▶ _Task requirements_:
Extract the full listing below, reproducing each line verbatim and in its original order.
*****
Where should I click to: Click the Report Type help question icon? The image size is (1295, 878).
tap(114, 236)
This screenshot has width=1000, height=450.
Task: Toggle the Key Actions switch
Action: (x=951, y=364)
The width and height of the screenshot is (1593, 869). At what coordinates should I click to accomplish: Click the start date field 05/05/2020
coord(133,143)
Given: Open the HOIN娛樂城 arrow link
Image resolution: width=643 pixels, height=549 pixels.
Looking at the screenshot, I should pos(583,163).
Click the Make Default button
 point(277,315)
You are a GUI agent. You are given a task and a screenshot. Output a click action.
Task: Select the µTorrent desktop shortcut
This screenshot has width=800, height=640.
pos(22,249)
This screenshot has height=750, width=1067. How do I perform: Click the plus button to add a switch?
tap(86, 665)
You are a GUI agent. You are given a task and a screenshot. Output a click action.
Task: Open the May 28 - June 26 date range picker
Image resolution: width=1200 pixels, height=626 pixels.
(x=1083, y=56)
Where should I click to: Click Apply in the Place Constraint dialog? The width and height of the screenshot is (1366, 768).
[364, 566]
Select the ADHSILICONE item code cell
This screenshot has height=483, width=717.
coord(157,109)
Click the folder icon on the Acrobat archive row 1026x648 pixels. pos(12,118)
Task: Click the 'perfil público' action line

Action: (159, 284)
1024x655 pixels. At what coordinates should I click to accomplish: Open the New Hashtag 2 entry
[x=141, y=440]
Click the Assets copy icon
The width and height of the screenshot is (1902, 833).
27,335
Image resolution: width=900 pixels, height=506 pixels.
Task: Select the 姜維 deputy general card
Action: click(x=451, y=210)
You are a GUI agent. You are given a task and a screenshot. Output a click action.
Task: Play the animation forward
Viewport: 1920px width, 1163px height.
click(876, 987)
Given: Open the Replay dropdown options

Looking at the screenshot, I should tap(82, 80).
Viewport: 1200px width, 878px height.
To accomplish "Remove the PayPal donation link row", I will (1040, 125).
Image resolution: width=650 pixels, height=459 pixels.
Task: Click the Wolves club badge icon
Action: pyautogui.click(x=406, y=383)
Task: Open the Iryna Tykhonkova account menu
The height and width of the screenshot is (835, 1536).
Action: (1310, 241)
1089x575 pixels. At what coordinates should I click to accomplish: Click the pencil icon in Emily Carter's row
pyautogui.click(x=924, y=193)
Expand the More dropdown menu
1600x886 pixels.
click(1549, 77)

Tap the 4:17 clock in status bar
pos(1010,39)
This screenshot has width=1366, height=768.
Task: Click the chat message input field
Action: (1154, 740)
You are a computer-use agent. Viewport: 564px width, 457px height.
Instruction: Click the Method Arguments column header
*****
▶ _Correct output_:
Where should I click to: Click the Report Type help question icon? The image size is (1295, 878).
tap(114, 236)
This screenshot has width=1000, height=450.
Task: Toggle the Key Actions switch
Action: (x=951, y=364)
The width and height of the screenshot is (1593, 869). At what coordinates should I click to accomplish: Click the start date field 05/05/2020
coord(133,143)
Given: Open the HOIN娛樂城 arrow link
Image resolution: width=643 pixels, height=549 pixels.
Looking at the screenshot, I should pos(583,163).
Click the Make Default button
 point(277,315)
You are a GUI agent. You are given a task and a screenshot. Output a click action.
Task: Select the µTorrent desktop shortcut
This screenshot has width=800, height=640.
pos(22,249)
This screenshot has height=750, width=1067. How do I perform: Click the plus button to add a switch?
tap(86, 665)
You are a GUI agent. You are given a task and a screenshot. Output a click action.
Task: Open the May 28 - June 26 date range picker
Image resolution: width=1200 pixels, height=626 pixels.
(x=1083, y=56)
Where should I click to: Click Apply in the Place Constraint dialog? The width and height of the screenshot is (1366, 768).
[364, 566]
Select the ADHSILICONE item code cell
This screenshot has height=483, width=717.
coord(157,109)
Click the folder icon on the Acrobat archive row 1026x648 pixels. pos(12,118)
Task: Click the 'perfil público' action line

Action: (159, 284)
1024x655 pixels. At what coordinates should I click to accomplish: Open the New Hashtag 2 entry
[x=141, y=440]
Click the Assets copy icon
The width and height of the screenshot is (1902, 833).
27,335
Image resolution: width=900 pixels, height=506 pixels.
Task: Select the 姜維 deputy general card
Action: click(x=451, y=210)
You are a GUI agent. You are given a task and a screenshot. Output a click action.
Task: Play the animation forward
Viewport: 1920px width, 1163px height.
click(876, 987)
Given: Open the Replay dropdown options

Looking at the screenshot, I should tap(82, 80).
Viewport: 1200px width, 878px height.
To accomplish "Remove the PayPal donation link row", I will (1040, 125).
Image resolution: width=650 pixels, height=459 pixels.
Task: Click the Wolves club badge icon
Action: pyautogui.click(x=406, y=383)
Task: Open the Iryna Tykhonkova account menu
The height and width of the screenshot is (835, 1536).
Action: (1310, 241)
1089x575 pixels. At what coordinates should I click to accomplish: Click the pencil icon in Emily Carter's row
pyautogui.click(x=924, y=193)
Expand the More dropdown menu
1600x886 pixels.
click(1549, 77)

Tap the 4:17 clock in status bar
pos(1010,39)
This screenshot has width=1366, height=768.
Task: Click the chat message input field
Action: (1154, 740)
You are a computer-use agent. Viewport: 564px width, 457px height.
Instruction: Click the Method Arguments column header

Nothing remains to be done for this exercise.